Development of informative performance measures is a challenging task. Performance measures must be designed to capture important trends and to address whether specific actions are producing expected results. Performance measures are selected based on the conceptual model. In addition the monitoring plan should be designed so that the information collected supports performance measure analysis and reporting.
Efforts to develop performance measures in complex and large-scale systems with many ecosystem types like the Delta are commonly multi-year endeavors; however, initial performance measures provide value for initial assessments of progress made in the interim. The process for developing performance measures should address the rationale for each performance measure, metrics, method for analysis, baseline and reference conditions, expected outcomes, timeline for evaluation, and a communication/visualization element. The development of performance measures should be informed by the best available science and involve key stakeholders.
The Do phase of adaptive management includes two steps that occur in parallel.
5. Design and Implement Action(s)
The design and implementation of action(s) include clearly describing specific activities that will occur under the selected action(s) and how they will link to the monitoring plan. Design includes creating a plan for implementing the action(s) and monitoring responses resulting from the action(s). The design of the action(s) should be informed by existing uncertainties, and should be directly linked to meeting the goals and objectives.

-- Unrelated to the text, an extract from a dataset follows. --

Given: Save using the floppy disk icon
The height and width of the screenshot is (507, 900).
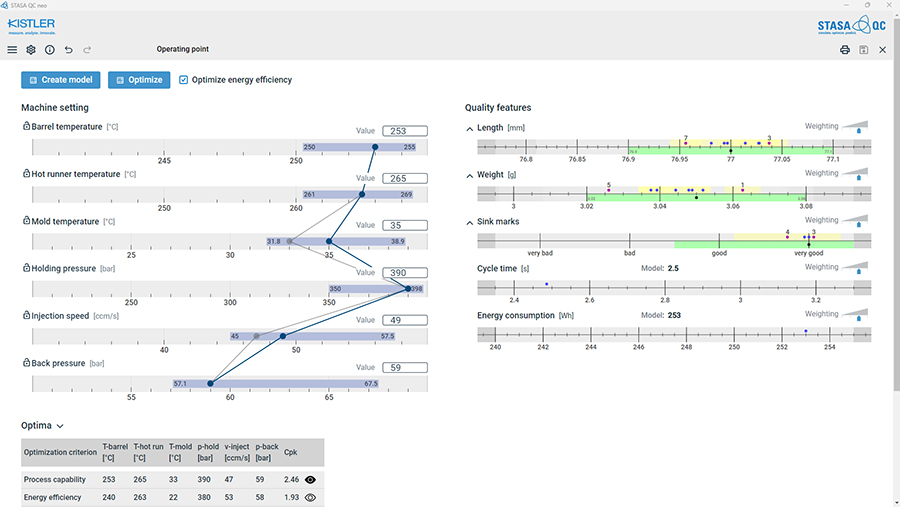Looking at the screenshot, I should coord(864,49).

6. Design and Implement Monitoring Plan
A well-designed monitoring plan includes a data management plan. A data management plan describes the process for organizing and clearly documenting observations, including how data are collected; the methods, quality assurance, and calculations used; the time and space scales of the variables; and accurate site locations and characteristics. Data management is critical for analyses, syntheses, and evaluations.

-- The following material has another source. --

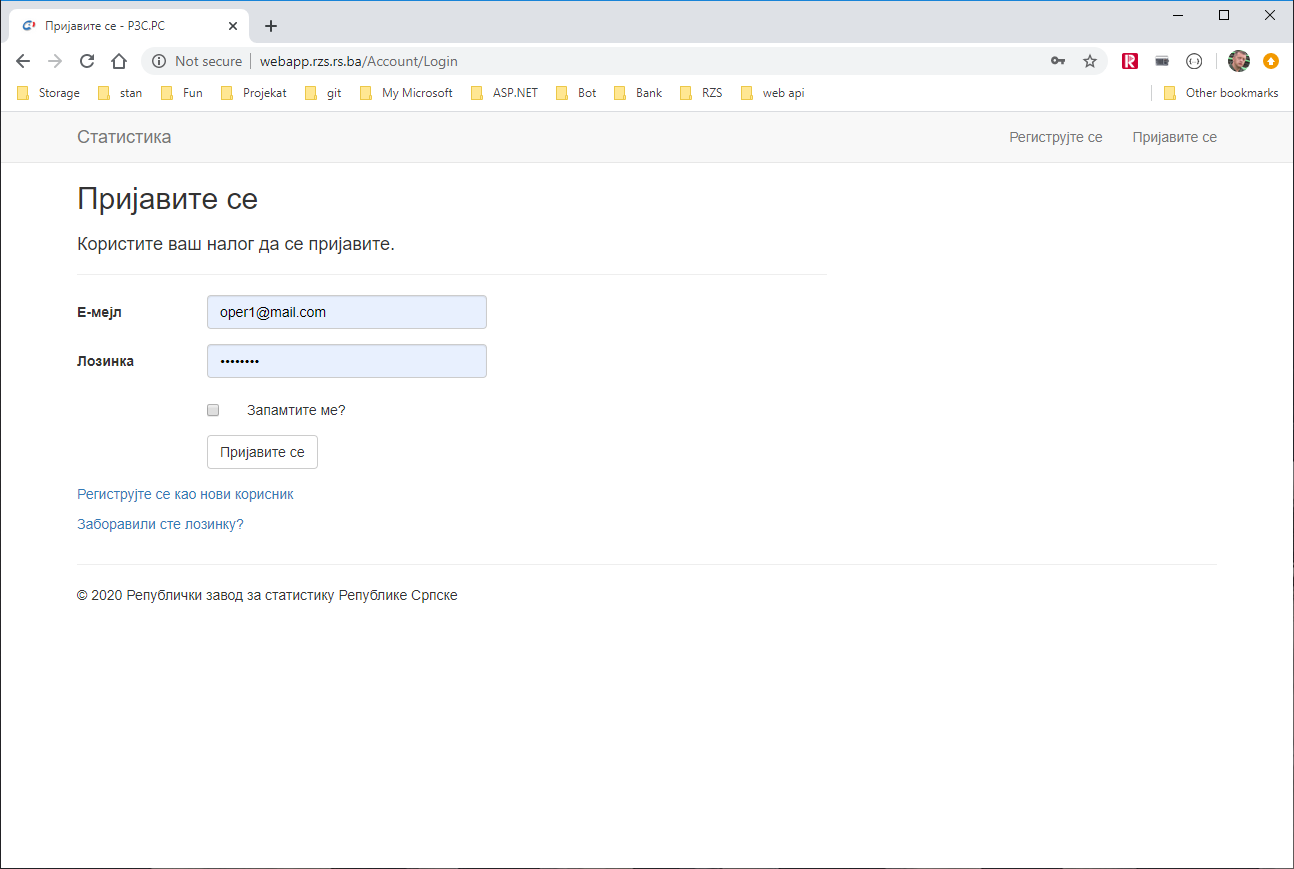Viewport: 1294px width, 869px height.
Task: Open a new browser tab
Action: pos(270,26)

A well-designed monitoring plan goes beyond data collection and data management. A monitoring plan often includes targeted research to answer why certain results are observed and others are not. A monitoring plan also includes clear communication of the information gathered and current understanding drawn from this information. A complete monitoring plan includes:
• Compliance monitoring (required by permits)
• Performance monitoring with pre-project monitoring (measuring achievement of targets)
• Mechanistic monitoring with concurrent targeted research (testing the understanding of linkages in the conceptual model)
• System-level monitoring (holistic, integrative and long term)
These types of monitoring can measure and communicate various types of information, including administrative/inputs (such as dollars awarded and spent or projects funded), compliance/outputs (such as tons of gravel added or acres exposed to tidal action), and effectiveness/outcomes (such as actual outcome expected from implementing an action at the local scale, suites of actions at the system-wide scales, and status and trends assessments). The monitoring plan design must include the development of monitoring metrics that can be integrated and summarized to inform decision makers and the public as described in step eight, Communicate Current Understanding.
Monitoring plan design requires making tradeoffs between resources spent on monitoring and resources spent on actions and analyses. To aid in this evaluation of tradeoffs, a rigorous pre-analysis using simulation models can show the information value of different variables that might be monitored. These values assessments can then be used to compare the benefits from monitoring certain variables against the benefit of using resources for other actions.
Implementation of actions and monitoring should be closely coordinated. Before an action is implemented, initial conditions should be clearly documented to the extent practical so that a baseline is established. Baseline data includes characterization of natural variation observed in the examined system over space and time. For many ecological and hydrological variables, an extensive set of baseline data is available because of the efforts of the Interagency Ecological Program and repositories of information such as those available from the U.S. Geological Survey and the California Department of Water Resources. The implementation of action(s) and monitoring should be clearly executed and communicated to the public. Status and trends metrics that compare conditions before and after action implementation are often good assessment and communication tools.
Evaluate and Respond
The Evaluate and respond phase of adaptive management includes three key steps.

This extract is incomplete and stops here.